____ Selected text
If you do not specify the STORPOOL parameter, a dbspace of the correct size and type will be acquired from any recoverable storage pool.

Storage Device Considerations

The storage pool you select should be chosen to:

Balance device utilization
Exploit device characteristics for data in the dbspace.

A table resides on the devices used to support the storage pool to which the table's dbspace is assigned. Consider storing different tables on different devices based on device characteristics and table usage. To do this, you need multiple storage pools and multiple dbspaces.

For example, if you have two tables that are highly active, you can reduce potential device contention by storing them in different dbspaces that are assigned to different storage pools. The dbextents defined for the two storage pools would be on different devices.

You could use a similar technique for storing selected tables on higher or lower speed devices as appropriate.

For more information about storage pools, refer to either the DB2 Server for VM System Administration or the DB2 Server for VSE System Administration manual.

Determining the Number of Header Pages (NHEADER)

Header pages contain control information on the tables and indexes stored in the dbspace.

The number of header pages required depends on the number of objects to be stored in the dbspace. Generally, taking the default (8 pages) is recommended, as this gives you the most flexibility at nominal cost. However, if you plan to have few tables or indexes in the dbspace, you may allocate fewer. You must allocate at least one.

To estimate your needs, see Appendix A, Estimating Your Dbspace Requirements.

You cannot change the NHEADER parameter with the ALTER DBSPACE statement; after you set it, the only way to change it is to move all the data in the current dbspace to another dbspace having the required NHEADER value (see Altering the Design of a Dbspace).

Determining the Percent Free Space Desired (PCTFREE)
________
____ Provided material
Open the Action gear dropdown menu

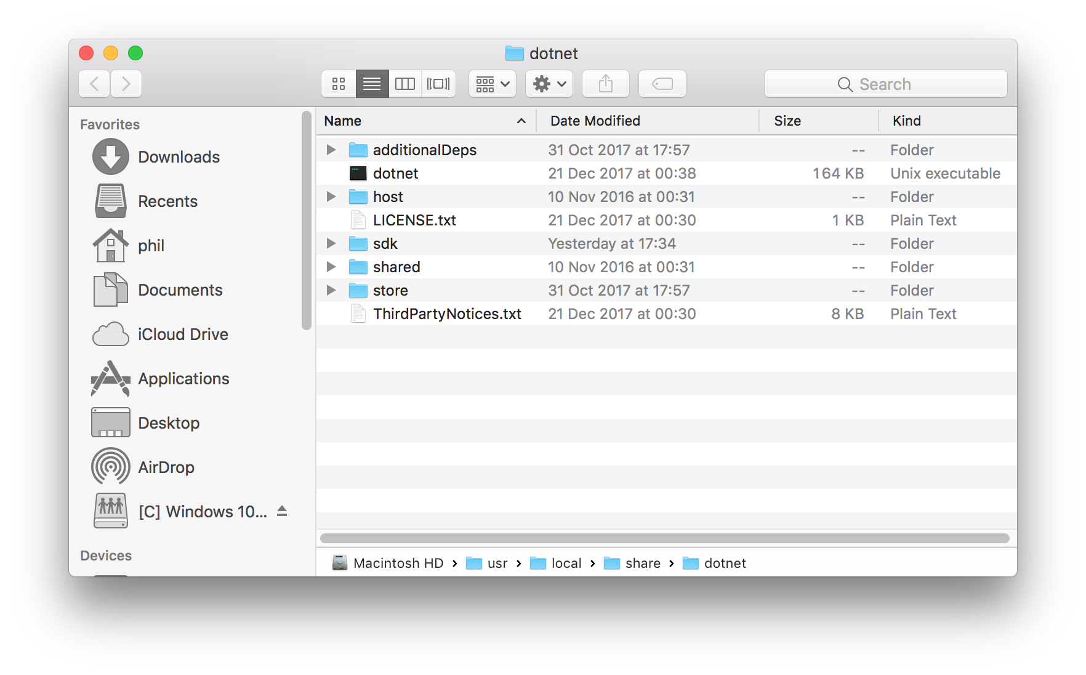pos(549,84)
________
_Apply what you read_
A - Retype the dbspace excerpt between "Storage Device Considerations" and "and multiple dbspaces.", inclusive.
B - In the dbspace excerpt, what is the default number of header pages?

_Answers to the exercise_
A -
Storage Device Considerations

The storage pool you select should be chosen to:

Balance device utilization
Exploit device characteristics for data in the dbspace.

A table resides on the devices used to support the storage pool to which the table's dbspace is assigned. Consider storing different tables on different devices based on device characteristics and table usage. To do this, you need multiple storage pools and multiple dbspaces.

B - 8 pages